Here is my current .htaccess code...
Options +FollowSymLinks
RewriteEngine on
RewriteCond %{HTTP_HOST} ^mysite.com [NC]
RewriteRule ^(.*)$ [mysite.com...] [L,R=301]
Redirect 301 /directory/page.htm [mysite.com...]
Redirect 301 /directory/page.htm [mysite.com...]
Observations: 1) No where is DirectoryIndex specified - could that be an issue? 2) Should I instead be using this code (in my case i believe I will only need to change www.example.com to www.mysite.com...)
RewriteCond %{THE_REQUEST} ^[A-Z]{3,9}\ /([^/]+/)*index\.html\ HTTP/
RewriteRule ^(([^/]+/)*)index\.html$ http://www.example.com/$1 [R=301,L]
Can anyone tell me...1) If my original non-www to www code is responsible for the 301 referral errors? 2) if my 301 referral errors could be responsible for the site disappearing from the Y! and MSN web results 3) What I should do to my .htaccess to remedy the situation? 4) Is the missing line of code DirectoryIndex index.html an issue?
Thanks in advance. I really appreciate the insight.
Greg
What is a "301 Referral Error"? This is not an Apache term, and in fact, a 301 may of may not be an "error" but if it is, then it is a client error, not a server error. This sound like a pseudo-technical-term from your "Stats" program or something... (?)
2) if my 301 referral errors could be responsible for the site disappearing from the Y! and MSN web results.
Temporarily, yes, if you just recently added the 301 redirect to canonicalize the domain. However, given a month to "figure out" the new preferred domain, most search engines will actually rank your site better, since PageRank and Link-Popularity will no longer be "split" between the two domain variants.
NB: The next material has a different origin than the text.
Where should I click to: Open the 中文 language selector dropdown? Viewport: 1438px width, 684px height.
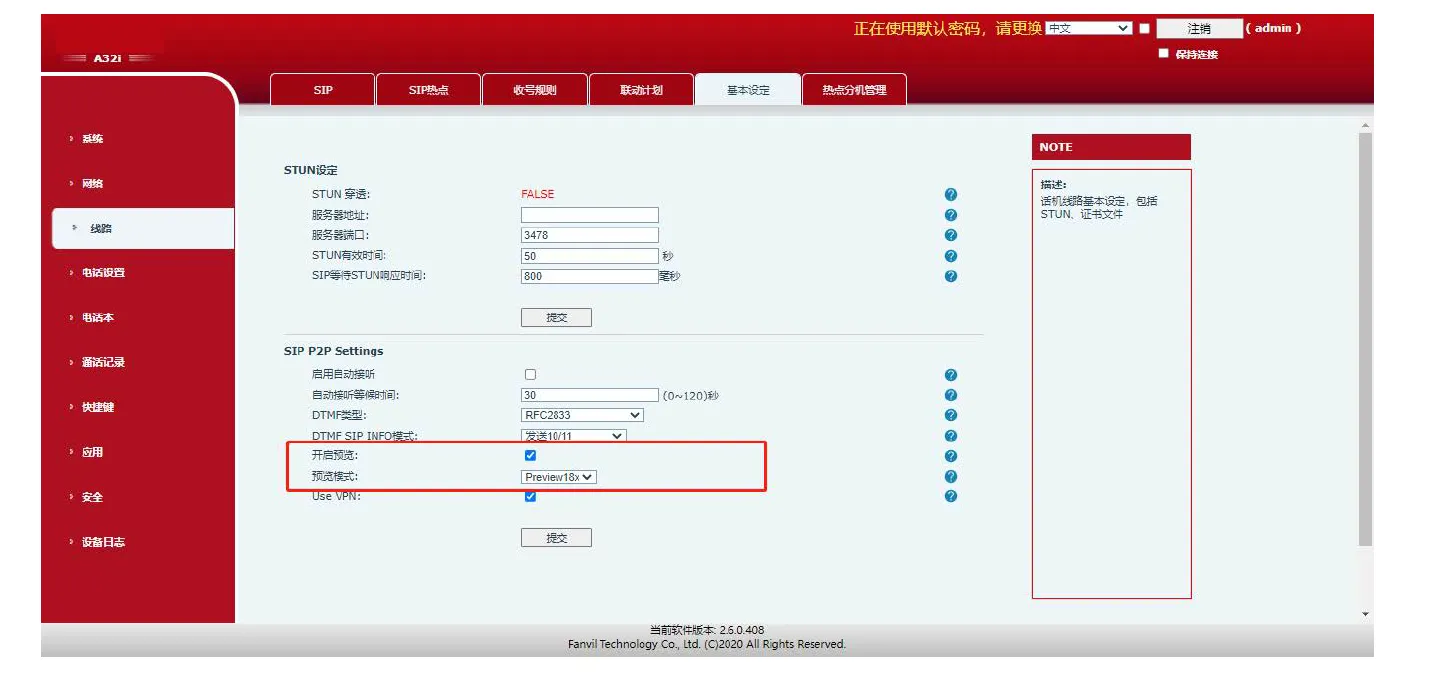click(x=1089, y=27)
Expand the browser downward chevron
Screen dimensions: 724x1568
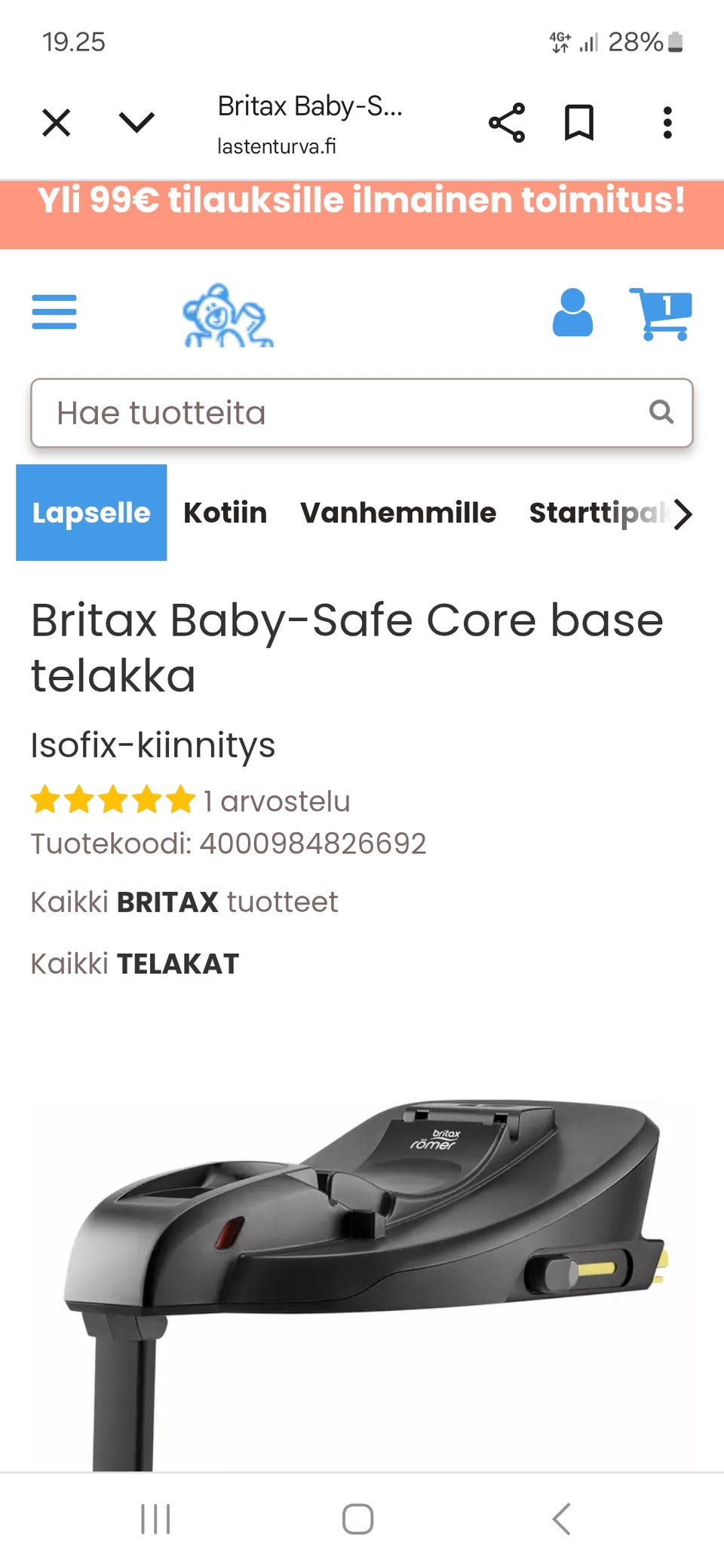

3) What I should do to my .htaccess to remedy the situation?
Probably nothing.
4) Is the missing line of code DirectoryIndex index.html an issue?
No, because the server will have defined it in the VirtualHost container for your domain.
What you *should* do is make sure that all links on your site point to "www.example.com" and not to "example.com" so as not to perpetuate the incorrect/non-preferred domain name. You should also ask your major linking partners to link to you using only the "www" variant, and ask them to change their pre-existing non-www links if possible.
The additional code for "index.html" redirection is only needed if you have linked to "index.html" on your site in the past, and now wish to link only to "/". While this is recommended, it is not required.
Basically, you're dealing with a "neatness counts" issue; Use one domain and only one domain for your site. Always link to any given page in exactly the same way.
In other words, for best results, be utterly consistent. Otherwise, you "confuse" the search engines by forcing them to do back-end analysis of the link-map of your site. They may get it right, or they may get it wrong. Or, they may be overrun with new URLs to process, and never even get to analyzing your site before they have to start the next pass. Either way, if you use inconsistent linking, you put yourself at the mercy of their back-end processing.